Average severity of powdery mildew on the upper surface of leaves on the last four assessment dates in the 2018 Long Island trial. All of the treatments (except the non-treated control) suppressed powdery mildew well through August 31. Control in the organic treatment had declined by September 17, but this was 10 days after the last spray was applied.

In WNY, we had an epic aphid outbreak. An entomologist colleague identified them as probably melon aphids, and also that 2018 was generally a bad year for aphids. It’s also possible that while trying to control cucumber beetles earlier in the season, we killed some aphid natural enemies, contributing to an aphid outbreak later in the season. I know cucumber beetles are tough, but if you can manage them without decimating your local natural enemies, you’ll be doing yourself a favor!

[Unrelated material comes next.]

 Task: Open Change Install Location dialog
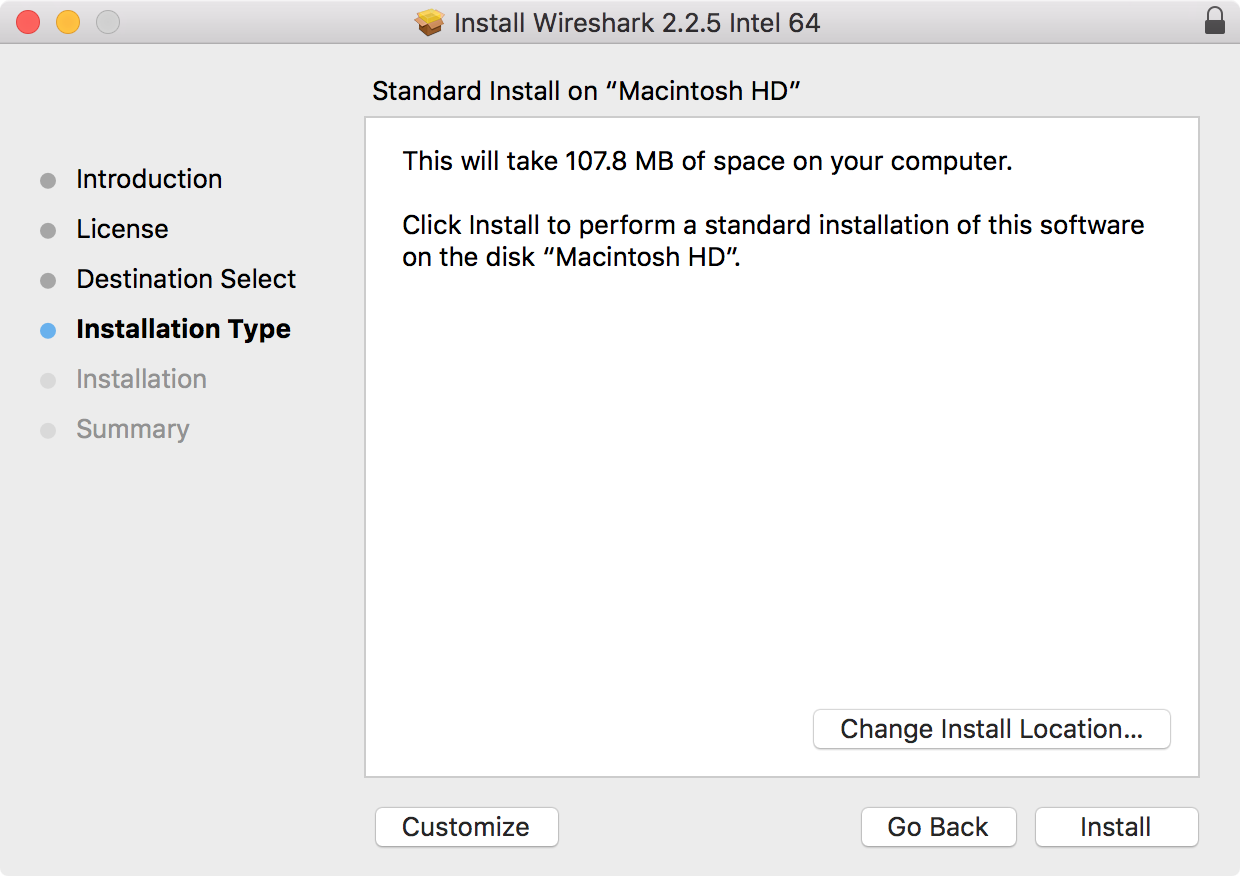click(x=991, y=729)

The underside of a squash leaf covered with aphids; an acorn squash fruit covered with shiny honeydew from aphids; a close-up picture of an adult aphid and some young aphids.
The severe aphid outbreak in the western NY trial may have made it more difficult to detect differences among treatments. In late August, some of the leaves were covered with aphids (A), and many fruit were covered with honeydew (B). Getting a close look at the aphids is essential for correct identification (C).

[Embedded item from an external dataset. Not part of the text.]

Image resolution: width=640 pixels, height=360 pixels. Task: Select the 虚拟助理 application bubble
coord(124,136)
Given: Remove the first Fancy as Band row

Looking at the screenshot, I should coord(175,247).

We deliberately used a very intensive spray program, starting our biofungicide applications early, and continuing to apply them as we added conventional fungicides later in the season. This was an expensive powdery mildew management program. But, in this first year of the project, we didn’t want to be left wondering if a lack of differences was due to underapplication of the biofungicides.

If you want to see more of the data we collected from the cucurbit powdery mildew trial, you can find it in the Proceedings from the 2019 Empire State Producers Expo.

What does this all mean?

First, this is only the first year of our project and one year of data. It’s a start, but we’ll hopefully learn more in a second year. Since we didn’t measure a significant improvement in yield, we didn’t see evidence that adding biofungicides to a full chemical spray program for powdery mildew justified the cost. The relative costs of the treatments we used are listed in the table below, and the approximate per acre costs of each product are in the Proceedings from the 2019 Empire State Producers Expo. Replacing a chemical spray or two with a biofungicide could be a more economical option. That’s something we’re planning to look at in 2019.

Treatment
Date Non-treated Conventional Conventional + LifeGard Conventional + Regalia Conventional + Serifel Organic
7/19/18 LifeGard Regalia Serifel LifeGard
7/27/18 LifeGard Regalia Serifel LifeGard
8/3/18 Vivando LifeGard + Vivando Regalia + Vivando Serifel + Vivando MilStop
8/10/18 Quintec LifeGard + Quintec Regalia + Quintec Serifel + Quintec Serifel
8/17/18 Luna Experience LifeGard + Luna Regalia + Luna Serifel + Luna SuffoilX
8/24/18 Vivando LifeGard + Vivando Regalia + Vivando Serifel + Vivando MilStop
8/31/18 Quintec LifeGard + Quintec Regalia + Quintec Serifel + Quintec Serifel
9/7/18 Luna Experience LifeGard + Luna Regalia + Luna Serifel + Luna SuffoilX
Total cost (per A) $228.28 $343.32 $536.28 $696.28 $257.76
Cost increase vs. conventional (per A) $  – $115.04 $308.00 $468.00 $29.48

Based on results from this year, we can’t yet recommend that you run out and buy a handheld NDVI sensor for early detection of cucurbit powdery mildew. We’ll collect NDVI data again in 2019, and let you know what we learn. Although our results from the field trials were somewhat inconclusive in this first year, we’re hopeful that the information we’ve compiled about how these biofungicides work and how to use them will be useful. If you’re thinking of using Contans, Double Nickel, LifeGard, Regalia, or Serifel in 2019, first take a look at these fact sheets related to our white mold and powdery mildew trials. And if you have used biofungicides, we’d be interested in hearing about it; click here to send an e-mail.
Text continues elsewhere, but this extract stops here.